The prognosis for patients with cystic fibrosis (CF) has improved greatly over the past 30 years but the median age of survival is still only to the patients late 30s. New treatments are required to decrease morbidity and improve mortality. The basic defect in CF lies in the cystic fibrosis transmembrane conductance regulator (CFTR) gene, mutations of which lead to a dysfunctional CFTR protein. The way in which the protein is defective differs between the six so-called mutation classes. An understanding of these classes has led to the development of mutation-specific small-molecule treatments. Class I mutations are caused by the presence of a premature termination codon.
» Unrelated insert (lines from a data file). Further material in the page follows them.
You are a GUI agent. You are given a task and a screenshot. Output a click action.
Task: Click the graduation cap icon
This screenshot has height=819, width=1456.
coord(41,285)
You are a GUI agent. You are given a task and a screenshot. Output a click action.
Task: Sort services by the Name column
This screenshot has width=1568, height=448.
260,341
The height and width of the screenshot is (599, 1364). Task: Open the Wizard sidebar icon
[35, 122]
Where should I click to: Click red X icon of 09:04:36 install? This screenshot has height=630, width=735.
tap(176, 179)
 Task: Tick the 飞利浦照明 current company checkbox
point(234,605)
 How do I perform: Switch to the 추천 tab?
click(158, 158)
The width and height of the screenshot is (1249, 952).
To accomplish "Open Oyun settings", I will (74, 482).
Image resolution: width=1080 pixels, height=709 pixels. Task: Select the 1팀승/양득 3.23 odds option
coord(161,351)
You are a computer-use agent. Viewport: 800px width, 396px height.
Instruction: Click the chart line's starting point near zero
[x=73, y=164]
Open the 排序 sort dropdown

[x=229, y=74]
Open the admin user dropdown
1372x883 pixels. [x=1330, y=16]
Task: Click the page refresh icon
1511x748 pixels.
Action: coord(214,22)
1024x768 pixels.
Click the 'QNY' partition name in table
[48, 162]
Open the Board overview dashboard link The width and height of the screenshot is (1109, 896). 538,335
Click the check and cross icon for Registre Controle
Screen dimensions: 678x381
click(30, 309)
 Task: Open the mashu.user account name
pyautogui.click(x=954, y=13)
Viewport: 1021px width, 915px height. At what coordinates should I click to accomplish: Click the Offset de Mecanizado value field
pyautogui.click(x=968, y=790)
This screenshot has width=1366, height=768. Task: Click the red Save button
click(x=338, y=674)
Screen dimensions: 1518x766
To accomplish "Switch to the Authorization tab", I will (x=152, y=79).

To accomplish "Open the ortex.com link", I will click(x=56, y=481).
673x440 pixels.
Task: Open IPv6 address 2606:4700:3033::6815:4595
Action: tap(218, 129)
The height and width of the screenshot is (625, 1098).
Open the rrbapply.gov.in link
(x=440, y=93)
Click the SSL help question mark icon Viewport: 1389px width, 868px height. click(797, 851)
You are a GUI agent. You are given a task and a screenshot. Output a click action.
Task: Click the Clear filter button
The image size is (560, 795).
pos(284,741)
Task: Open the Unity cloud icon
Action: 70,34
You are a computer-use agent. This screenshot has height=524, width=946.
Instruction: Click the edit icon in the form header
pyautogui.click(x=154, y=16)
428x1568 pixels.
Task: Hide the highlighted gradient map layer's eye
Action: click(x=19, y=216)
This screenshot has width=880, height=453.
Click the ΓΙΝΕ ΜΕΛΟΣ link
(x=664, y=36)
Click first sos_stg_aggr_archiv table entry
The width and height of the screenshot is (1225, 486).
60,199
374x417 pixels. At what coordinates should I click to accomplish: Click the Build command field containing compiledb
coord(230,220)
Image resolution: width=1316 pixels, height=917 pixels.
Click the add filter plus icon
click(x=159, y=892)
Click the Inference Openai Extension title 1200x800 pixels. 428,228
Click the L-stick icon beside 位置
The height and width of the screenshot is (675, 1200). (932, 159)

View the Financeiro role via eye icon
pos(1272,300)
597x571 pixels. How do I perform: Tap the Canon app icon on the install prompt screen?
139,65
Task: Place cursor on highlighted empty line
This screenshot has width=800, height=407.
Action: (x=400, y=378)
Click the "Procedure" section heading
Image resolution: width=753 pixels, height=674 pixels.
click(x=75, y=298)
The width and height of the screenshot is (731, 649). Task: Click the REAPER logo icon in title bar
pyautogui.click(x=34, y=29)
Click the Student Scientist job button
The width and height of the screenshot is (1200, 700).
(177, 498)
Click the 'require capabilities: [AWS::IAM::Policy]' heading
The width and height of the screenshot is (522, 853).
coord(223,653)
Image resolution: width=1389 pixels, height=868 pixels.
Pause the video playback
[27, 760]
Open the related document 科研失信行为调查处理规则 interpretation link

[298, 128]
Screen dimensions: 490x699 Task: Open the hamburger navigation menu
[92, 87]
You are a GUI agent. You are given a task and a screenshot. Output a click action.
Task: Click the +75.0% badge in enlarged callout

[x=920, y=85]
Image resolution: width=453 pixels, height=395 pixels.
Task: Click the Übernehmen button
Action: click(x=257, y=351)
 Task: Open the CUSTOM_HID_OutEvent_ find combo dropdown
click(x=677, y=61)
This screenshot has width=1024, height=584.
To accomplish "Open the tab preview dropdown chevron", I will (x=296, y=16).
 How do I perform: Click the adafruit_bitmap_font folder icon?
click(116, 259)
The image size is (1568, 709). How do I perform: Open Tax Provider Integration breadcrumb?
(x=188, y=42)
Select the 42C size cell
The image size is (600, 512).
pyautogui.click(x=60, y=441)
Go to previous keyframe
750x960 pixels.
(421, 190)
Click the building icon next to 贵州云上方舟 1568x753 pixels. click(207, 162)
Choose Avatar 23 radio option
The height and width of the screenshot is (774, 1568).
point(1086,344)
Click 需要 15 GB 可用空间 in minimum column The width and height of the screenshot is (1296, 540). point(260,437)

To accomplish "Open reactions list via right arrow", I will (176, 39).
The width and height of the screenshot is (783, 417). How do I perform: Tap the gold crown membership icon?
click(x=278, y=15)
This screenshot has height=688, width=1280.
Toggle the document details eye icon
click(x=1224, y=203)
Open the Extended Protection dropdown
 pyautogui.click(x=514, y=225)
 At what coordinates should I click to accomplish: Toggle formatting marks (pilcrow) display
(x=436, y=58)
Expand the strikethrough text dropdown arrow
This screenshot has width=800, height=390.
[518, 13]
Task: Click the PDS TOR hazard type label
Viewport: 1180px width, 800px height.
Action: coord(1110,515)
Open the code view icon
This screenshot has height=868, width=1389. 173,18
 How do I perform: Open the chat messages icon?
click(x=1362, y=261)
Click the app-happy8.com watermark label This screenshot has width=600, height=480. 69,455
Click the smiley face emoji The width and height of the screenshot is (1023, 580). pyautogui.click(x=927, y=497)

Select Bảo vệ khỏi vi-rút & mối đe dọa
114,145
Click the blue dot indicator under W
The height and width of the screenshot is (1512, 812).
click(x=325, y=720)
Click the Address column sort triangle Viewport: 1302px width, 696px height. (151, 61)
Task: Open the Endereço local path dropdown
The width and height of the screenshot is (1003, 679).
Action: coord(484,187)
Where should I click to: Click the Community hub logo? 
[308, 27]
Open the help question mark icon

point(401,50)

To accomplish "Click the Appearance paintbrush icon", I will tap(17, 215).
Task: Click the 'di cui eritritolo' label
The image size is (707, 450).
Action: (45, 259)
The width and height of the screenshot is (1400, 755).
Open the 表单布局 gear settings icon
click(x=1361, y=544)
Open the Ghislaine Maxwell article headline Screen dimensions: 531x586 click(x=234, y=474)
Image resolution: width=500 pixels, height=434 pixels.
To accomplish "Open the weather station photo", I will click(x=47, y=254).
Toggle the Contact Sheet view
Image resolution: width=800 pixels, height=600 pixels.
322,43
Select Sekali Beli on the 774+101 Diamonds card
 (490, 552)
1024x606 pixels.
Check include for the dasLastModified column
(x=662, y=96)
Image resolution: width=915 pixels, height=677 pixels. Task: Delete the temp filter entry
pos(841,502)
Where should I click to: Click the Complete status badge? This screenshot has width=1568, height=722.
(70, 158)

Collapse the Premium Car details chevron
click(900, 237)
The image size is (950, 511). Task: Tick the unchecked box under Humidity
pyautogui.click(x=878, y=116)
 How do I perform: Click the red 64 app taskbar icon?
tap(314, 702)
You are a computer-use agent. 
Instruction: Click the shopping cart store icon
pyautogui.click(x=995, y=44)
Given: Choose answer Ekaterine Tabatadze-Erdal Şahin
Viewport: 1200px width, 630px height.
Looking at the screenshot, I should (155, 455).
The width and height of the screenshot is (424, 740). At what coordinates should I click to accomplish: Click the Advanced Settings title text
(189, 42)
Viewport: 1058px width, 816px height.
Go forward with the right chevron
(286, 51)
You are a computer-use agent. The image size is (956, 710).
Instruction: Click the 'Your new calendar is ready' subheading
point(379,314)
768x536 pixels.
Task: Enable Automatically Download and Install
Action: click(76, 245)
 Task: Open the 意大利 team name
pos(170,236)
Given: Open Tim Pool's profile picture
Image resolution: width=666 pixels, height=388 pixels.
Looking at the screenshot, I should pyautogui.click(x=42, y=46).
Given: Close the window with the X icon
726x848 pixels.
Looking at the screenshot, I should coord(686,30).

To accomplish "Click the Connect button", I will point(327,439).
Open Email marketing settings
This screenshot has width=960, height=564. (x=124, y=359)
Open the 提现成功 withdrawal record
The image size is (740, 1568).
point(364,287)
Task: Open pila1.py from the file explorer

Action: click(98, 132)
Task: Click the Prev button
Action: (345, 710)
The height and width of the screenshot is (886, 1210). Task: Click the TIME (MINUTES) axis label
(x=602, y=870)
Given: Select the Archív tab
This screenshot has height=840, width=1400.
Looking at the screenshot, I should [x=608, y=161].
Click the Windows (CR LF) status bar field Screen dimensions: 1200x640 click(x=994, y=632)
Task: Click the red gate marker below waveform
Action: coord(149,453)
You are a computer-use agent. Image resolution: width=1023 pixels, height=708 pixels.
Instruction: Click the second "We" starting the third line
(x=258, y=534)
Ataluren is a systemic agent that allows read-through of the mutated mRNA and translation of full-length protein. A phase III clinical trial has recently been completed. In class II mutations, the most common of which is Phe508del (previously termed DF508), the resulting CFTR protein is misfolded and is not trafficked through the cytoplasm to the cell membrane. CFTR-corrector drugs seek to facilitate such trafficking; recently increased understanding of the complex nature of the misfolding events may explain why this approach is, to date, rather difficult. Improvements in CFTR protein function have been achieved in vivo and clinical trial data are beginning to emerge. It may be necessary to use correctors with potentiators and combination trials of two correctors, VX-809 and VX-661, with or without the CFTR potentiator ivacaftor are underway. The latter was initially developed and tested in patients with the class III mutation Gly551Asp (previously termed G551D). In cells with this mutation, CFTR protein reaches the cell surface but fails to respond to cellular signals to open and conduct chloride. Ivacaftor increases the probability that the channel is open and has led to significant clinical benefit in patients with the Gly551Asp mutation; it is now being investigated in other class III and some class IV mutations. Ivacaftor is the first genotype-specific treatment to demonstrate clinical efficacy and to be approved for licence. Other compounds are currently in development and the field is optimistic that drugs for other genotypes will not be far behind.